= 1831 United States Senate election in New York =

The 1831 United States Senate election in New York was held on February 1, 1831, by the New York State Legislature to elect a U.S. senator (Class 3) to represent the State of New York in the United States Senate.

==Background==
Nathan Sanford had been elected in 1826 to this seat, and his term would expire on March 3, 1831.

At the State election in November 1830, the Jacksonian Democrats managed to defeat the combined Anti-Masons and National Republicans. Enos T. Throop was narrowly re-elected Governor, a large Jacksonian-Democratic majority was elected to the assembly, and five of the nine state senators elected were Jacksonian Democrats. The 54th New York State Legislature met from January 4 to April 26, 1831, at Albany, New York. The party strength in the assembly as shown by the election for Speaker was: 91 for Jacksonian Democrat George R. Davis and 30 for Anti-Mason John C. Spencer.

==Candidates==
The Jacksonian Democratic State legislators held a caucus before the election, and nominated New York Supreme Court Justice William L. Marcy. The vote was 77 for Marcy, 15 for Erastus Root, 6 for the incumbent Nathan Sanford and 6 scattering votes.

==Result==
William L. Marcy was the choice of both the Assembly and the Senate, and was declared elected.

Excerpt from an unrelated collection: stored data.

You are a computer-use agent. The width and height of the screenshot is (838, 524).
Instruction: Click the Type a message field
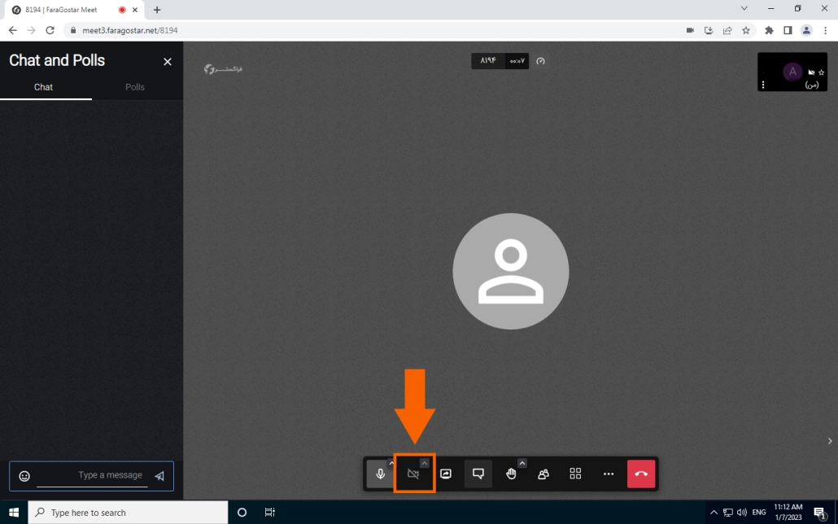(94, 475)
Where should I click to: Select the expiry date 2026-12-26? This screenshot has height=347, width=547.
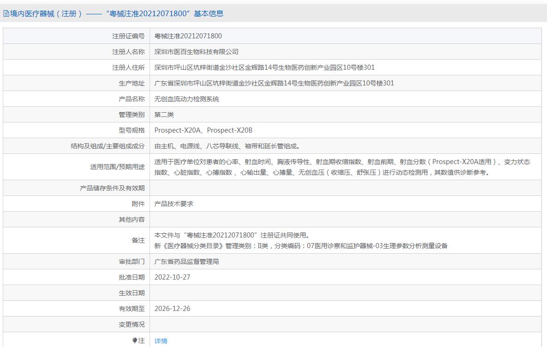[172, 309]

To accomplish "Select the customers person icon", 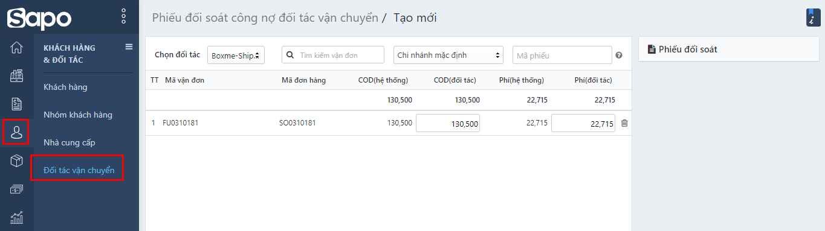I will tap(17, 132).
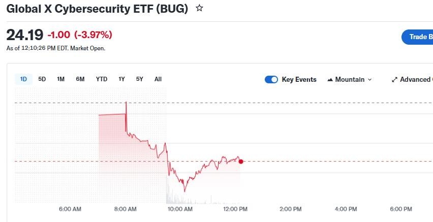Click the Key Events label text
The height and width of the screenshot is (222, 433).
299,79
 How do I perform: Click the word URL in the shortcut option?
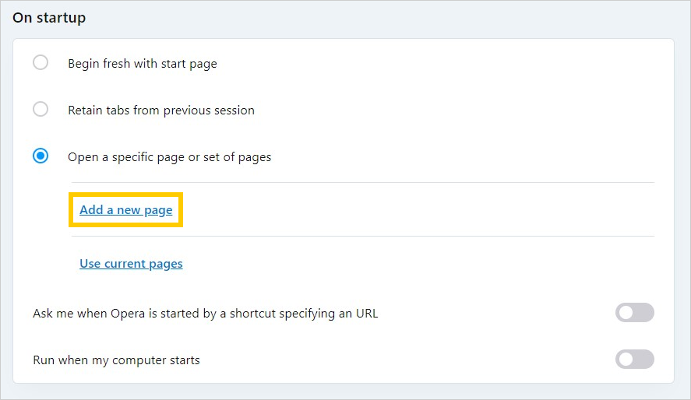[366, 314]
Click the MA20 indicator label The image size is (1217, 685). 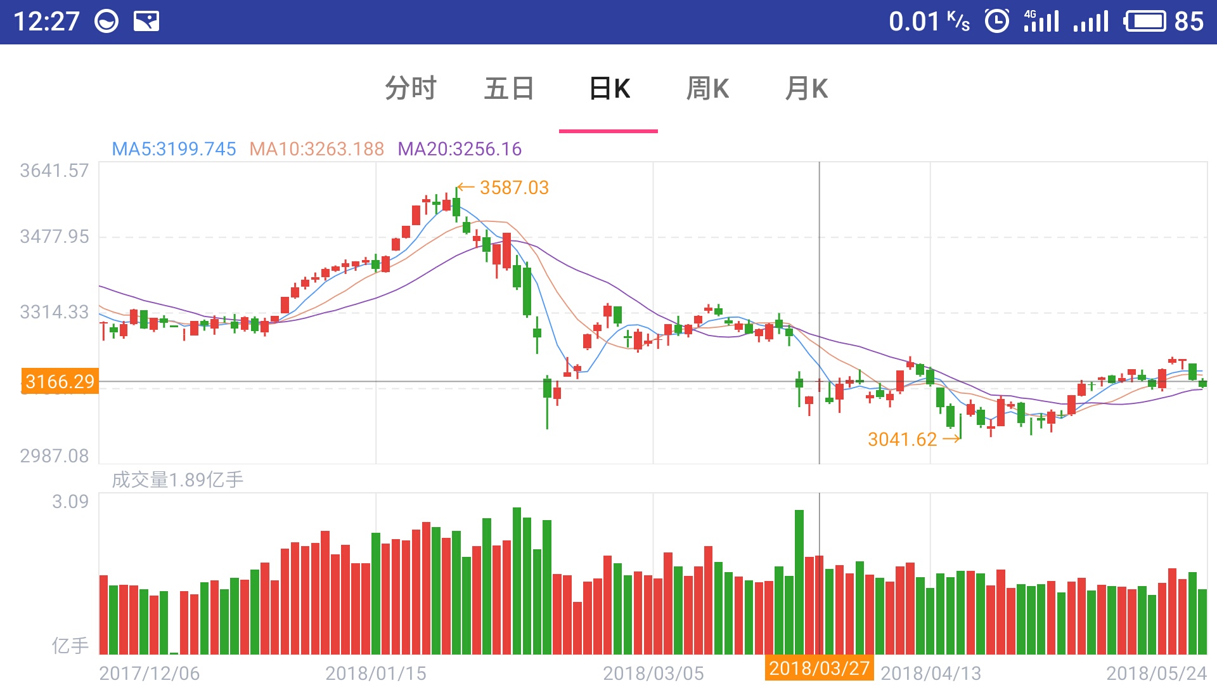(460, 149)
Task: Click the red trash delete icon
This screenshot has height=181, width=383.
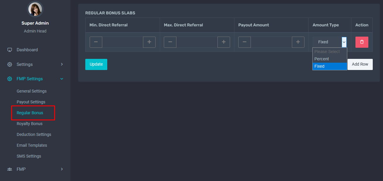Action: click(362, 42)
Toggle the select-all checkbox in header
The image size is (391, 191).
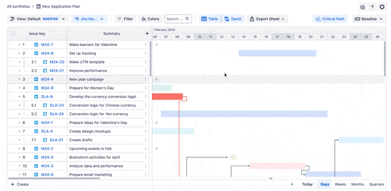point(13,33)

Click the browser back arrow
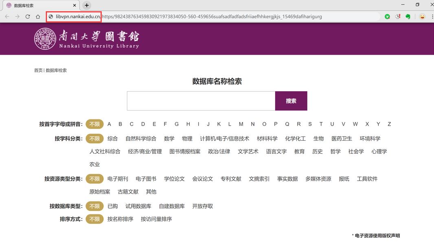[x=7, y=17]
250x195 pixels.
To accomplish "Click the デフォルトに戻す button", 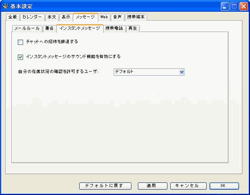I will (x=106, y=186).
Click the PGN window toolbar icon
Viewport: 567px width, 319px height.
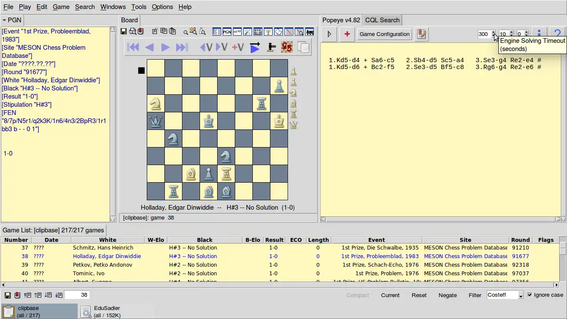click(x=227, y=31)
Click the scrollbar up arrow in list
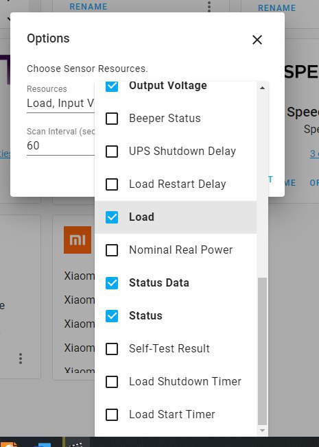Screen dimensions: 319x447 (x=262, y=88)
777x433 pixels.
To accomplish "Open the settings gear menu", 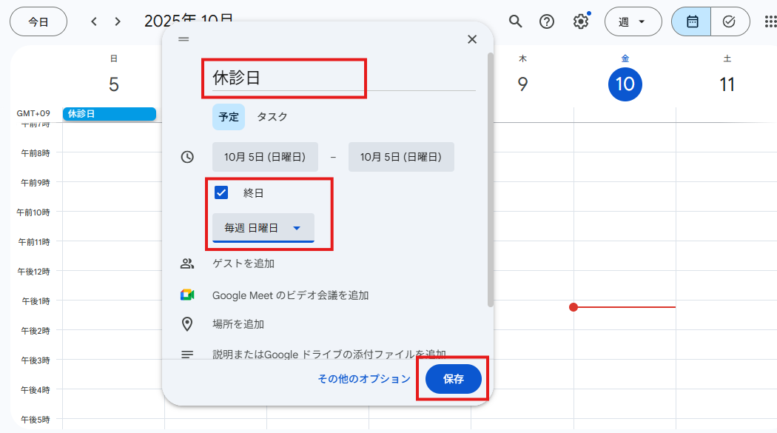I will tap(581, 21).
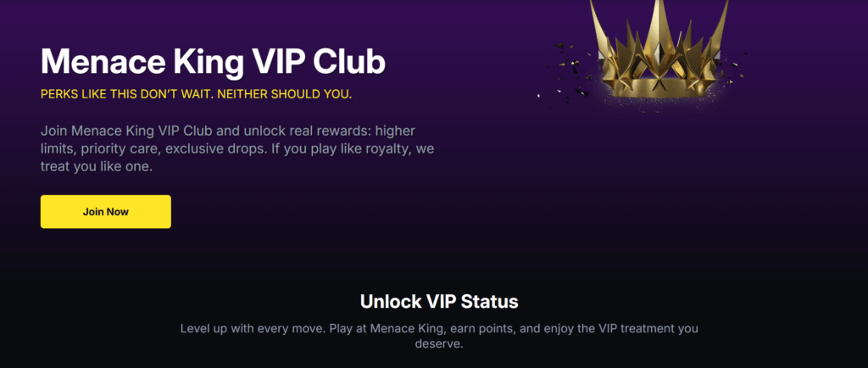Click the yellow Join Now button

tap(106, 212)
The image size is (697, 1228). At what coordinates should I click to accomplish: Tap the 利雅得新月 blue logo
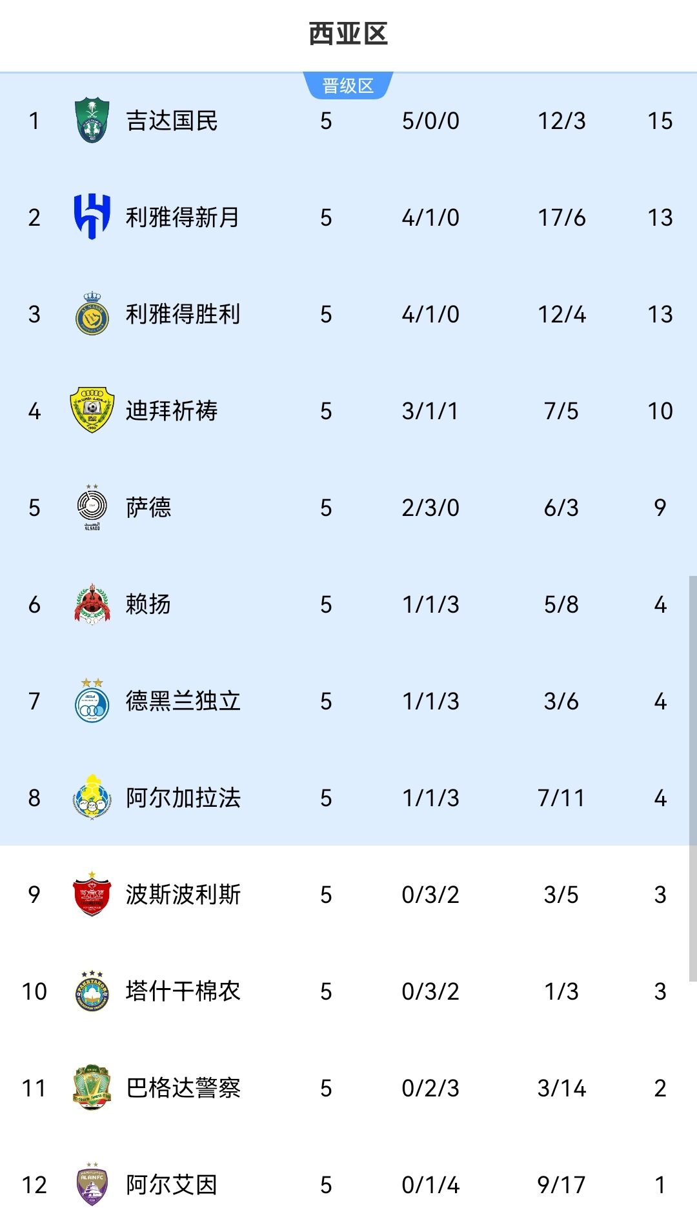point(92,217)

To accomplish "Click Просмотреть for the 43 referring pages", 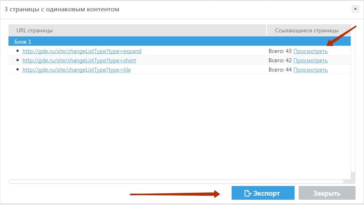I will [310, 51].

1831 United States Senator election result
| Office | House | Jacksonian Democrat |  | Anti-Mason |  | National Republican |  |
|---|---|---|---|---|---|---|---|
| U.S. Senator | State Senate (32 members) | William L. Marcy | 20 | Samuel Works | 5 |  |  |
|  | State Assembly (128 members) | William L. Marcy | 86 | Samuel Works | 27 | Nathan Sanford | 1 |

==Aftermath==
Marcy resigned his seat on January 1, 1833, upon taking office as Governor of New York. The State Legislature held a special election to fill the vacancy in January 1833, and elected Silas Wright, Jr.

==Sources==
- The New York Civil List compiled in 1858 (see: pg. 63 for U.S. Senators; pg. 128f for state senators 1831; pg. 210f for Members of Assembly 1831)
- Members of the 22nd United States Congress
- History of Political Parties in the State of New-York, Vol. II by Jabez Delano Hammond (State election, 1830: pg. 336ff; Speaker election, 1831: pg. 343; U.S. Senate election, 1831: pg. 346f)
- Niles' Register (February 12, 1831; page 427)
- Journal of the Assembly, 54th Session (pg. 178f)
- Journal of the State Senate, 54th Session (pg. 90)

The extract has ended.